Michael Misick claims ‘political lynching’
The Britain-based prosecution team that has been investigating claims of corruption in the Turks and Caicos Islands since 2009 has issued an arrest warrant for former territory Premier Michael Misick.
According to a statement released earlier this week by Turks and Caicos Governor Ric Todd, an arrest warrant was obtained and a ‘red notice’ authorised by Interpol for Mr. Misick.
“For the past several months, the Special Investigations and Prosecution Team has sought to secure the attendance of Mr. Misick at its offices in Providenciales in respect of allegations of corruption and money laundering during his time in office,” a statement from Governor Todd’s office read. “Every opportunity has been given to Mr. Misick to voluntarily surrender to the [prosecution team’s] jurisdiction for interview.
“Despite previous indications from Mr. Misick’s solicitors that he would attend for interview, he has failed to do so.”
Former Premier Misick is among at least 10 people who have been accused in connection with the corruption investigation in Turks, which has alleged – among other things – that members of government directly profited from the doling out of public sector contracts. Charges filed against nine individuals in connection with the Special Investigation and Prosecution Team’s probe have not been specified.
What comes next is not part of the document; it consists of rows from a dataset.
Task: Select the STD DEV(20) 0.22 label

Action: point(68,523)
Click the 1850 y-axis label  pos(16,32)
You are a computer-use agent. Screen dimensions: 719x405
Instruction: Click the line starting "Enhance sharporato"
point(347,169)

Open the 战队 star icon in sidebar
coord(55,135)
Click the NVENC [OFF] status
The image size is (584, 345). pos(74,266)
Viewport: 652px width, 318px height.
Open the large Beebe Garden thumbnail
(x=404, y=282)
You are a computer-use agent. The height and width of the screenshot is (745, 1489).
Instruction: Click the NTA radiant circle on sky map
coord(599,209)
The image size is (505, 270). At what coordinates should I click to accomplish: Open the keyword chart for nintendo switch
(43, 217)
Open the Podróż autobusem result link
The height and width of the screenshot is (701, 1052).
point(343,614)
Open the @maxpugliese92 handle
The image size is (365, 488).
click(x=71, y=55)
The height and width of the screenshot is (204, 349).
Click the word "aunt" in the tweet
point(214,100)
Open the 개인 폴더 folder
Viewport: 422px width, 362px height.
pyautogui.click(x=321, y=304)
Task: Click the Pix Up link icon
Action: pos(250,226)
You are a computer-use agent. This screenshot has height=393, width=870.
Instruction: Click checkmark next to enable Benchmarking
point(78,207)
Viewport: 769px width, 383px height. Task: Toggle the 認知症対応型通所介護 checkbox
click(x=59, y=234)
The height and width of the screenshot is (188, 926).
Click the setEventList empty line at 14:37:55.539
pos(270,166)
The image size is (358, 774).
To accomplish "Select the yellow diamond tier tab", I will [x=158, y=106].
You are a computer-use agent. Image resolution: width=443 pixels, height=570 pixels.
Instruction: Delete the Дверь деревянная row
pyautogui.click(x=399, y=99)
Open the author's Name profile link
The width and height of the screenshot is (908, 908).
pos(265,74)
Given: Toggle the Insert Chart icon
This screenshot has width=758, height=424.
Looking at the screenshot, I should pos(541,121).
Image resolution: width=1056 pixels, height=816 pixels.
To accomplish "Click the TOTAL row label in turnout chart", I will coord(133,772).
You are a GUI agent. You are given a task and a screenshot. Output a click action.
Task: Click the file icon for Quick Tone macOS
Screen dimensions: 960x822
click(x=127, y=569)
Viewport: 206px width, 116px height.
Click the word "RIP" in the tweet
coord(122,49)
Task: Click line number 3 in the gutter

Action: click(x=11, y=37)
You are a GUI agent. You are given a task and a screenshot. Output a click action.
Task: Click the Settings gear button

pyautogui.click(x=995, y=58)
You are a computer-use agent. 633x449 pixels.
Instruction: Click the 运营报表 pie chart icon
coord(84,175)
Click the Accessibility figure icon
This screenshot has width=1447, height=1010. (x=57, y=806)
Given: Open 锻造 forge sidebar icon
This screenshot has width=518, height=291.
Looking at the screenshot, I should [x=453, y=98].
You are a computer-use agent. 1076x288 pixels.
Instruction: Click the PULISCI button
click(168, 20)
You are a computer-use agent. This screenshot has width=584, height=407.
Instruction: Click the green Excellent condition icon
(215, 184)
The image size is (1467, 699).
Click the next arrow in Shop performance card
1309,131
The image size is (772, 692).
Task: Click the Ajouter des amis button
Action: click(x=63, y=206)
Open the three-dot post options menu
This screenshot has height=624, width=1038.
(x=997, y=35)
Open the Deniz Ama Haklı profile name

On Monday, Mr. Misick answered the news of the arrest warrant by vowing to seek “political asylum in a third country” and not return to the Turks and Caicos Islands. “I am convinced that this whole persecution is because of my views and firm plan to move our country towards independence,” Mr. Misick said in a statement sent to several media organisations in the Caribbean.
“There is no way that I, or any of the persons that have been accused by [Special Prosecutor] Helen Garlick and her team, can get a fair trial,” Mr. Misick said. “The British government, aided by two governors, Gordon Wetherell and now Ric Todd, [has] abolished our fundamental right to jury trial.”
Mr. Misick further alleged that certain laws and rules within Turks have been changed in recent years by Britain to “ensure convictions” in the special prosecution team’s case.
“This is a complete set up for a modern-day John Crow political lynching,” he said. “I will not be part of that.”
Presumably, the former premier was referring to the Jim Crow laws of the United States, enacted between the late 1870s and the mid-1960s, which mandated racial segregation in all public facilities in the former Confederate States of America. The laws were often referred to as the “separate but equal” doctrine for Americans of African descent and those of European descent.
Last week, Turks Governor Todd was having none of it from Mr. Misick.
“The hypocrisy of Michael Misick in calling into question the morality of anyone clearly knows no bounds,” Mr. Todd said in a statement sent by his office last Thursday. “[A 2009 commission of inquiry report] listed in tremendous detail the probability of systemic corruption in the government and legislature of the Turks and Caicos Islands.
“These matters are now the subject of a criminal investigation by the Special Investigations and Prosecution Team. Mr. Misick should return to these Islands as soon as possible to face the questions that the [team] has for them.”